In a decision and order dated December 17, 2015, the Appellate Division, Third Department, among other things, affirmed a judgment of the Supreme Court, Ulster County, which determined that the defendants were not discharged for cause in the underlying action and, therefore, that the defendants were entitled to a fee (see Doviak v. Lowe's Home Ctrs., Inc., 134 A.D.3d 1324, 21 N.Y.S.3d 754 ).

"Under the common-law doctrine of spoliation, a party may be sanctioned where it negligently loses or intentionally destroys key evidence" (Morales v.
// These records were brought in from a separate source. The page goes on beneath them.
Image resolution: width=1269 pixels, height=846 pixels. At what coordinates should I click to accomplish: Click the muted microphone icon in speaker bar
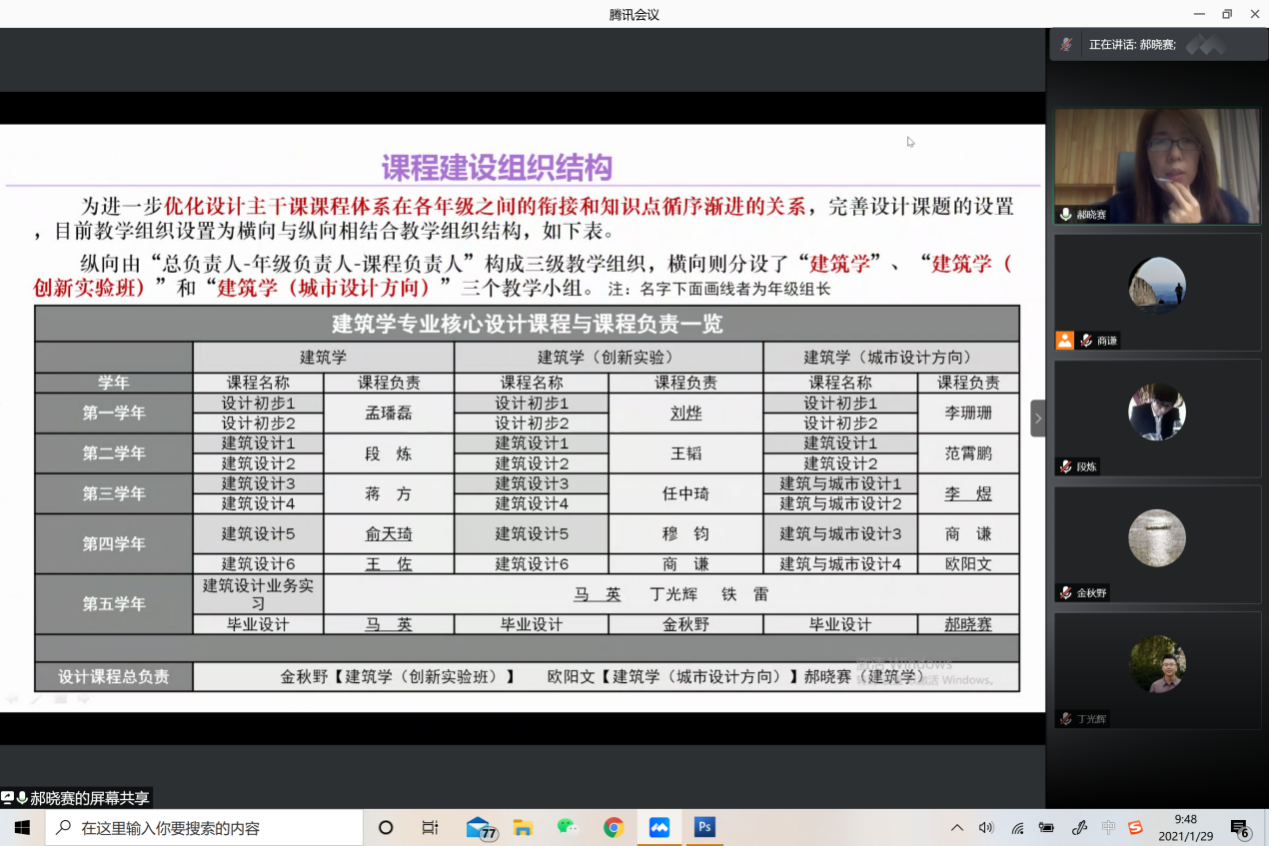tap(1066, 44)
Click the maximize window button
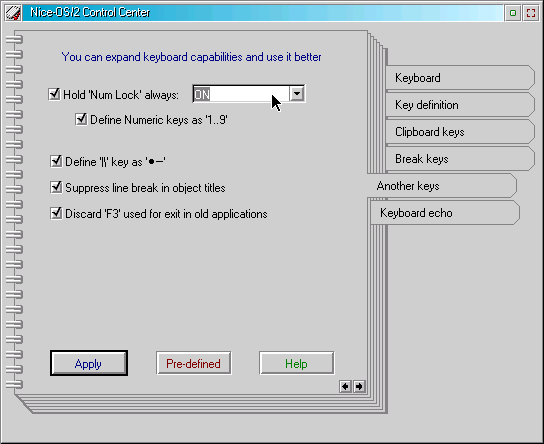Screen dimensions: 544x444 click(x=531, y=13)

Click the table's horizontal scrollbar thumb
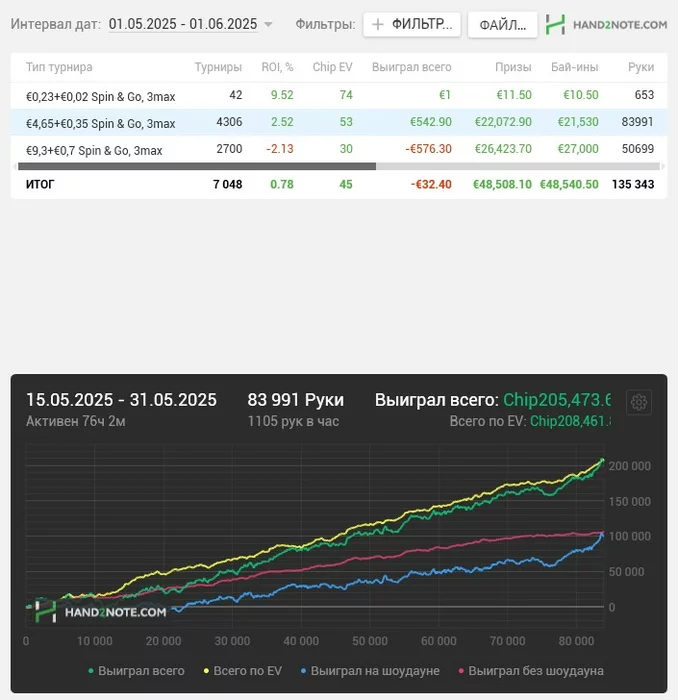pos(197,167)
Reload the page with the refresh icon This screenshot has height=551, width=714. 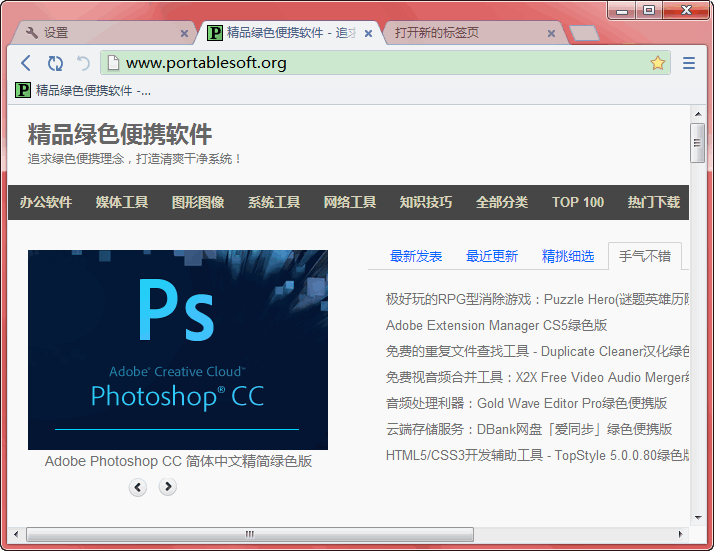[x=55, y=63]
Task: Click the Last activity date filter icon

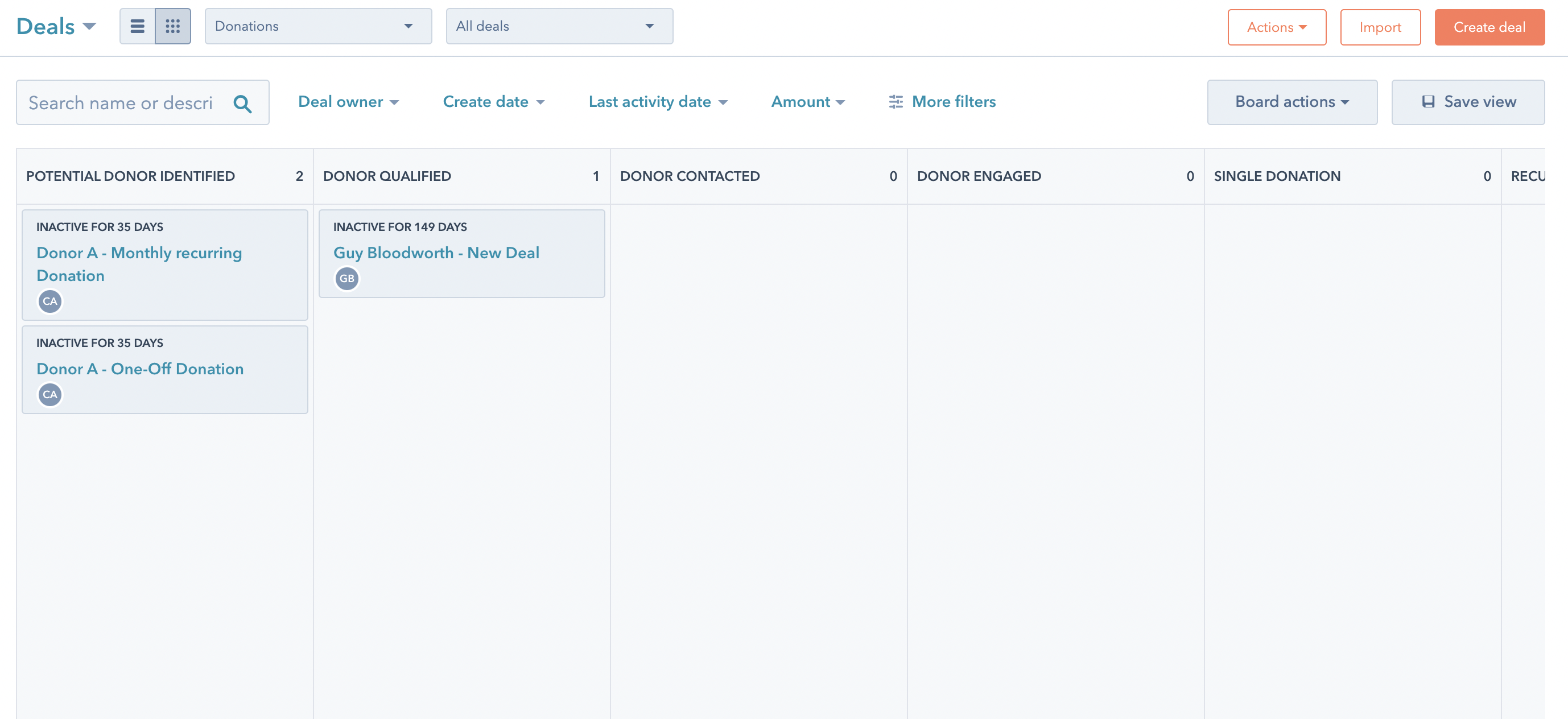Action: (726, 102)
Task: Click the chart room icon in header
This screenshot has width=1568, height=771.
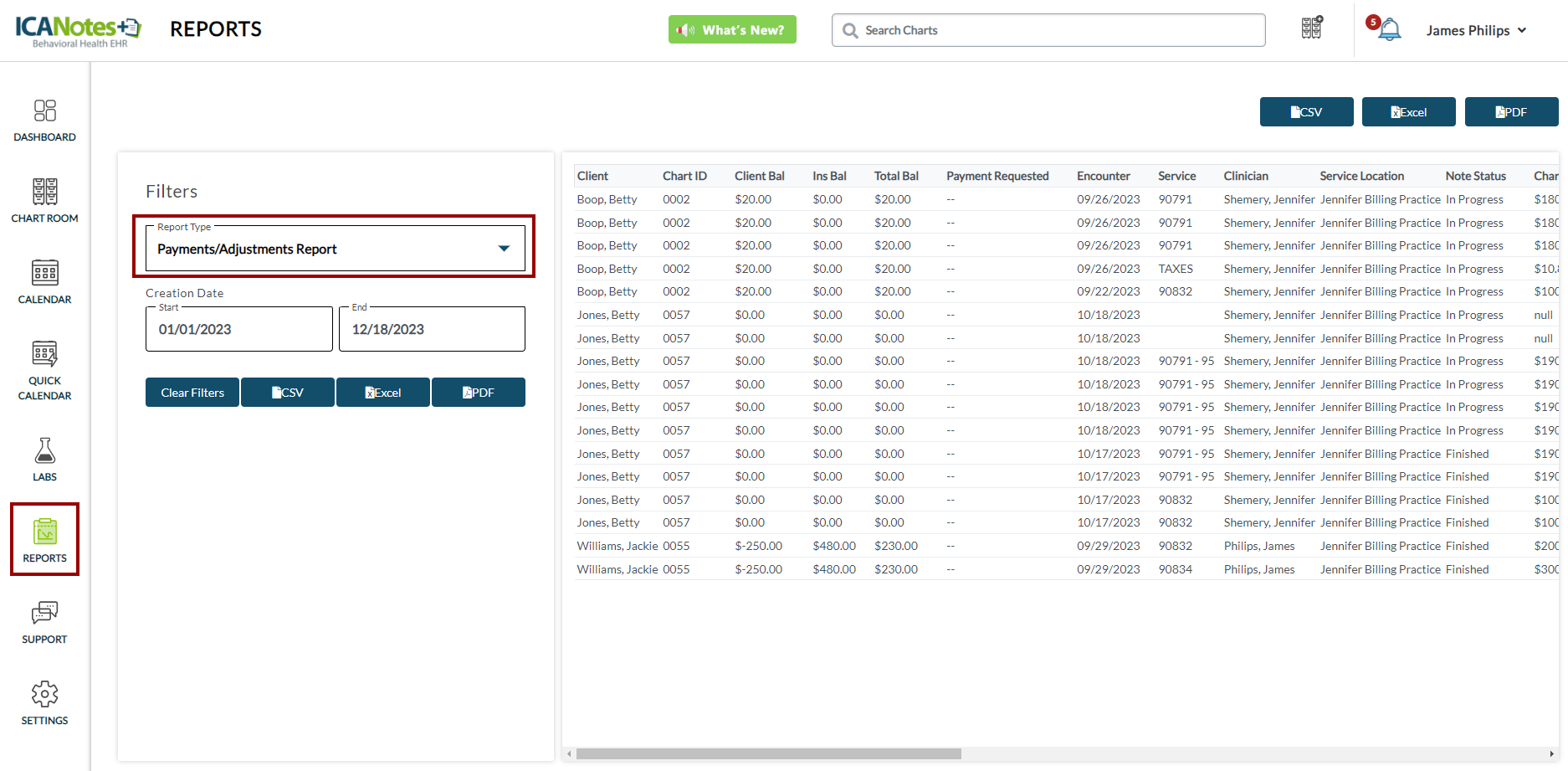Action: pyautogui.click(x=1311, y=28)
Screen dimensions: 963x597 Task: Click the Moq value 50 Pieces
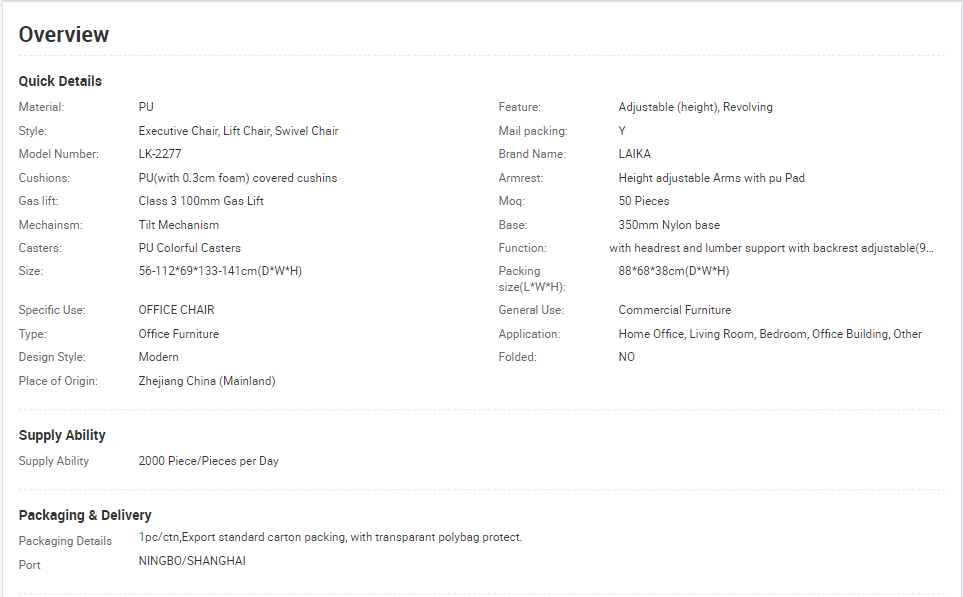coord(644,201)
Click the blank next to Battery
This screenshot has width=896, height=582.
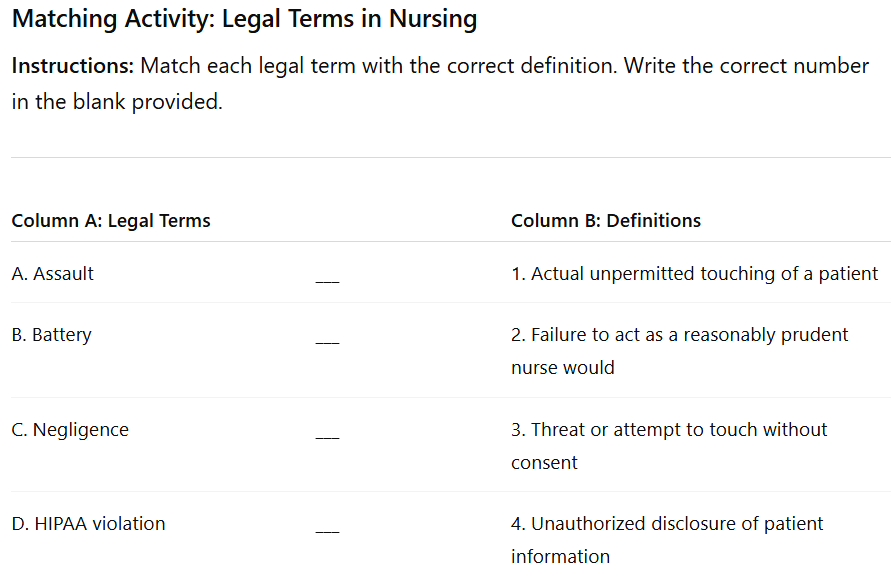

City of New York, 130 A.D.3d 792, 793, 13 N.Y.S.3d 548 ; see CPLR 3126 ; Eremina v. Scparta, 120 A.D.3d 616, 617, 991 N.Y.S.2d 438 ; Biniachvili v. Yeshivat Shaare Torah, Inc., 120 A.D.3d 605, 606, 990 N.Y.S.2d 891 ). "The party requesting sanctions for spoliation has the burden of demonstrating that a litigant intentionally or negligently disposed of critical evidence, and fatally compromised its ability to prove its claim or defense" (Morales v. City of New York, 130 A.D.3d at 793, 13 N.Y.S.3d 548 [internal quotation marks omitted]; see Lentini v. Weschler, 120 A.D.3d 1200, 1201, 992 N.Y.S.2d 135 ). "[T]he Supreme Court has broad discretion in determining what, if any, sanction should be imposed for spoliation of evidence" and may, "under appropriate circumstances, impose a sanction even if the destruction occurred through negligence rather than wilfulness, and even if the evidence was destroyed before the spoliator became a party, provided the spoliator was on notice that the evidence might be needed for future litigation" (Biniachvili v. Yeshivat Shaare Torah, Inc., 120 A.D.3d at 606, 990 N.Y.S.2d 891 ; see Ortiz v. Bajwa Dev. Corp., 89 A.D.3d 999, 933 N.Y.S.2d 366 ; Awon v. Harran Transp. Co., Inc., 69 A.D.3d 889, 890, 895 N.Y.S.2d 135 ; but see Eremina v. Scparta, 120 A.D.3d at 618, 991 N.Y.S.2d 438 ). This Court will substitute its judgment for that of the Supreme Court only if that court's discretion was improvidently exercised (see Morales v. City of New York, 130 A.D.3d at 793, 13 N.Y.S.3d 548 ; Samaroo v. Bogopa Serv. Corp., 106 A.D.3d 713, 714, 964 N.Y.S.2d 255 ; Ortiz v. Bajwa Dev. Corp., 89 A.D.3d at 999, 933 N.Y.S.2d 366 ).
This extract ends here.